▶ **Your objective**: Every line of the records below that has the word "agent" should be copied.

▶ **Stored data**:
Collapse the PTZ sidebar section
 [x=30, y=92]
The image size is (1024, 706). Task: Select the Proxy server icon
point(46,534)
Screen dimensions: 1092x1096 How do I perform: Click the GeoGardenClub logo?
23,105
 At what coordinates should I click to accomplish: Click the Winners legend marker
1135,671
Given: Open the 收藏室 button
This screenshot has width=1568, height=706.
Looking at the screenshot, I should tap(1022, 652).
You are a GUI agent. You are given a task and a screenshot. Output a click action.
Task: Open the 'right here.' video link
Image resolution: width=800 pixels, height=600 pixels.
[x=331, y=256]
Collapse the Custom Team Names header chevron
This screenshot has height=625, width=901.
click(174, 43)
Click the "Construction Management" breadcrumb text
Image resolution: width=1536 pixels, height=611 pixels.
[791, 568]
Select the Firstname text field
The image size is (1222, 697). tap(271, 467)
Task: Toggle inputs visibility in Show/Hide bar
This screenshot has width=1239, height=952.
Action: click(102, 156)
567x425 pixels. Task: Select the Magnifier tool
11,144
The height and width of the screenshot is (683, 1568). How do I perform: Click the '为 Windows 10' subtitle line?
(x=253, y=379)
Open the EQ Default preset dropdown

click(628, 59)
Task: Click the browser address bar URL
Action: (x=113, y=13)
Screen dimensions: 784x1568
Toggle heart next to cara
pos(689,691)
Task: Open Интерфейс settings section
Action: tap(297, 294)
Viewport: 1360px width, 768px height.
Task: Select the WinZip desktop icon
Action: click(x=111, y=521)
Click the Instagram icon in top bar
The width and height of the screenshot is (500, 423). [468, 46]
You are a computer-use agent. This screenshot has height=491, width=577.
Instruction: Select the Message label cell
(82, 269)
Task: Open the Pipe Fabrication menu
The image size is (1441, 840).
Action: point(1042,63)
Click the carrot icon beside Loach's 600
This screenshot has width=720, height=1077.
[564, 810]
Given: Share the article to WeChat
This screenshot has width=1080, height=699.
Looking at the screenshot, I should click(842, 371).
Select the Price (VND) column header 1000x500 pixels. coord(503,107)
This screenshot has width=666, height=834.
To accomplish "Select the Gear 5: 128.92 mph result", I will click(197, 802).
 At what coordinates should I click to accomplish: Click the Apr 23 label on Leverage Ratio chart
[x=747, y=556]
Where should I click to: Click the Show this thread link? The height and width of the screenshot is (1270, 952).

▶ **Reply**:
You are a GUI agent. You are given a task and a screenshot. Output a click action.
You are a computer-use agent. This screenshot has height=491, width=577.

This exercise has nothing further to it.